The real Reagan, on the other hand, would bring discord to the current conservative agenda. If you believe, as conservatives now do, that raising taxes is always wrong, then it's hard to admit that Reagan himself did so repeatedly. If you argue that the relative tax burden on low-income workers is too light, as the Bush administration does, then it does not pay to dwell on the fact that Reagan himself helped lighten that burden. If you insist, as many hardliners now do, that America is dangerously soft on communist China, then it is best to ignore Reagan's own softening toward the Soviet Union. As with other conservative media efforts--Rush Limbaugh, Fox News Channel, The Washington Times--the purpose of the Reagan legacy project is not to deliver accuracy, but enhance political leverage.

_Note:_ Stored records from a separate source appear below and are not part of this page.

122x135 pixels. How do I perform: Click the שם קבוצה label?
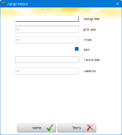click(91, 19)
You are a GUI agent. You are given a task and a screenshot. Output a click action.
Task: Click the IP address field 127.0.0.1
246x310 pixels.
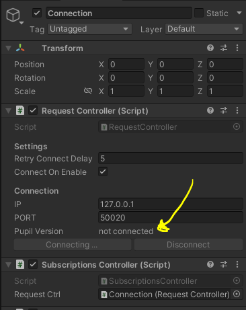[x=171, y=204]
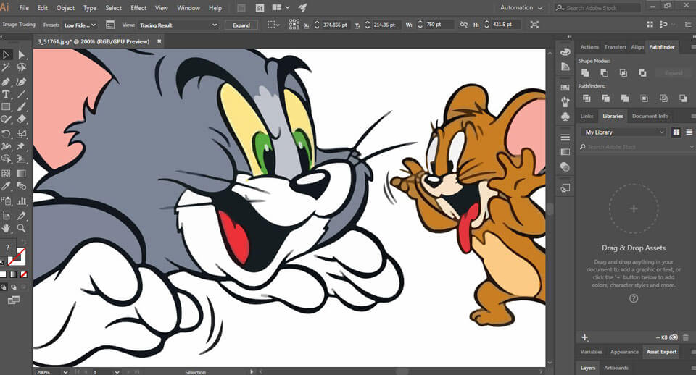
Task: Pick the Magic Wand tool
Action: point(6,67)
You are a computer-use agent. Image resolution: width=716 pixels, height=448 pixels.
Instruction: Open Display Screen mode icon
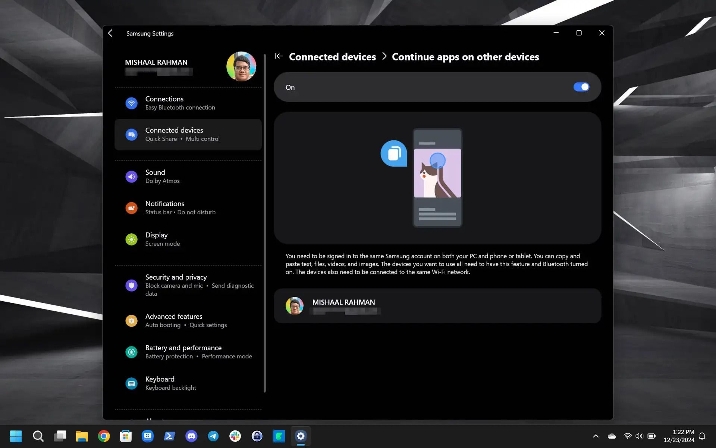click(x=131, y=239)
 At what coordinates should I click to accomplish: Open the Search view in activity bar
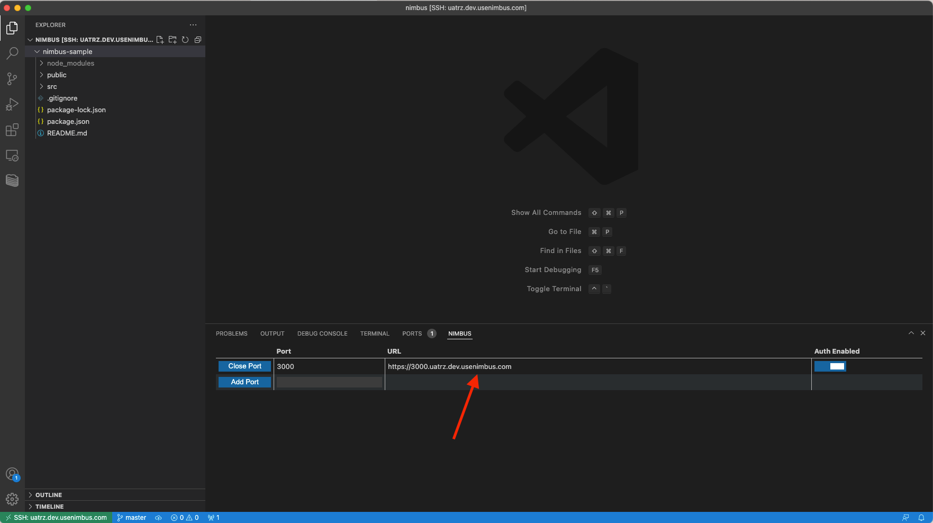pos(12,53)
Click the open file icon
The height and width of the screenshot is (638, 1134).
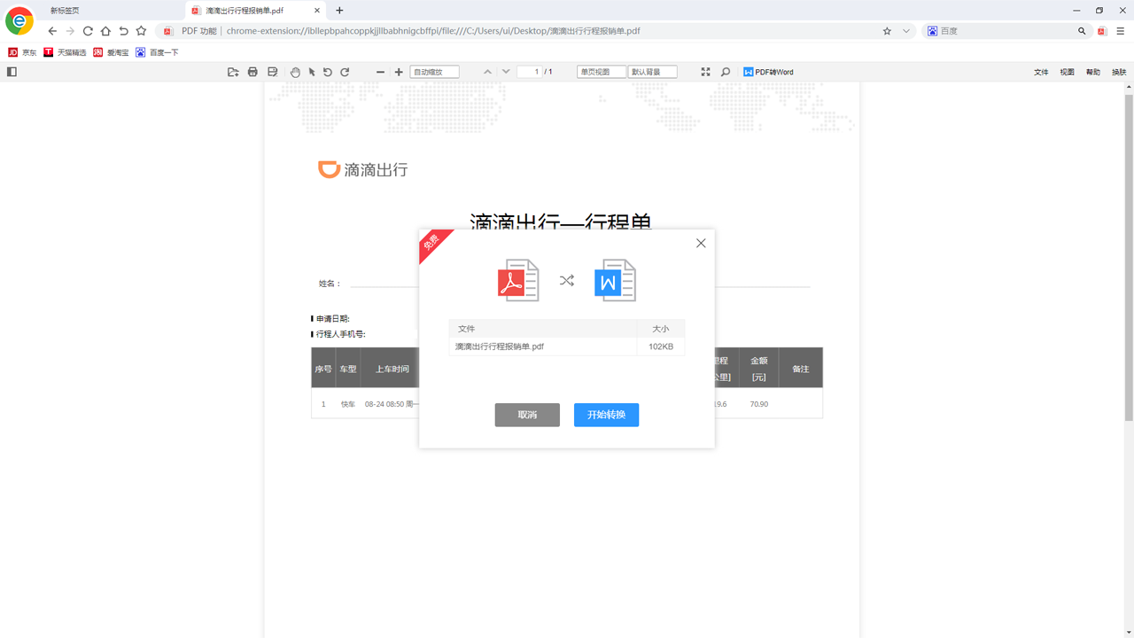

But, as Reagan himself liked to cite from John Adams, facts are stubborn things. And the fact is that Reagan, whether out of wisdom or because he was forced, made significant compromises with the left. Had he not saved Social Security, relented on his tax cut, and negotiated with the Soviets, he'd have been a less popular, and lesser, president. An honest portrait of Reagan's presidency would not diminish his memory, but enlarge it.

Joshua Green is an editor of The Washington Monthly.